> [REQUIREMENT]: Leave the images aside and repeat the whole listing exactly.

> [RECORDS FOR THE EXERCISE]:
━━━━━━━━━━━━━━━━━━━━

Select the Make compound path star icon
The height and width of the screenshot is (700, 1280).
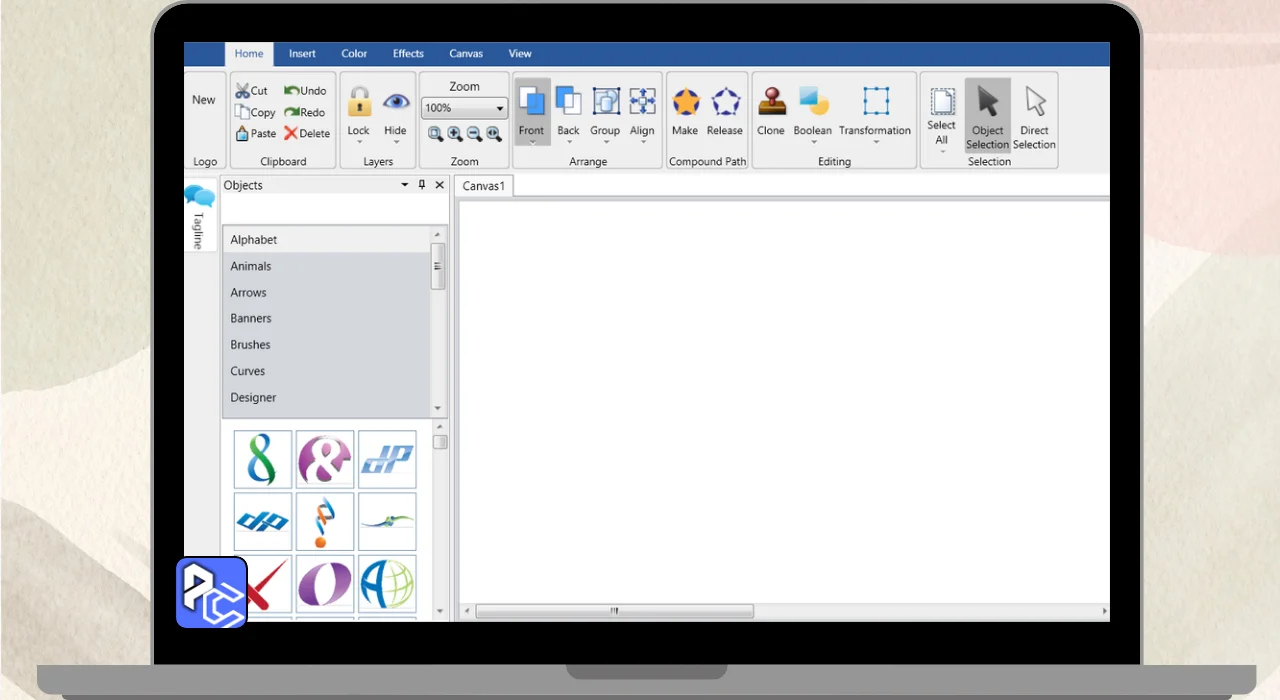click(685, 103)
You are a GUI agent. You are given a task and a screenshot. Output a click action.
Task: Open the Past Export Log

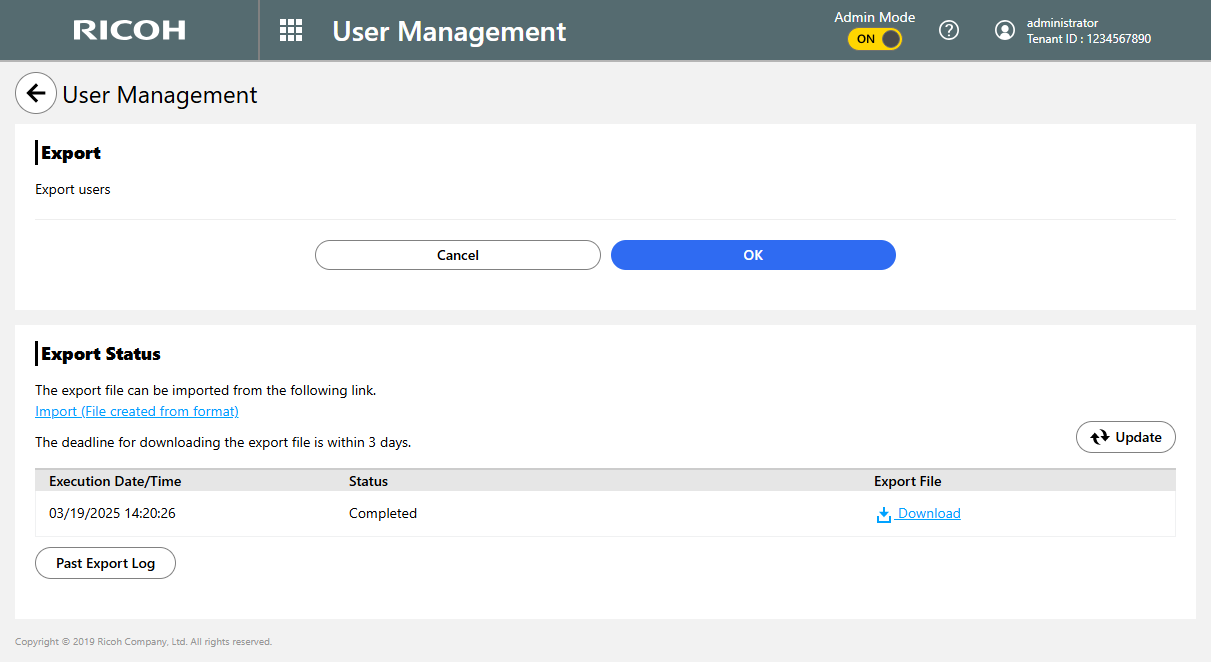coord(105,563)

━━━━━━━━━━━━━━━━━━━━

> [YOUR RESPONSE]:
Select the Make compound path star icon
The height and width of the screenshot is (700, 1280).
click(685, 103)
You are a GUI agent. You are given a task and a screenshot. Output a click action.
Task: Open the Past Export Log

coord(105,563)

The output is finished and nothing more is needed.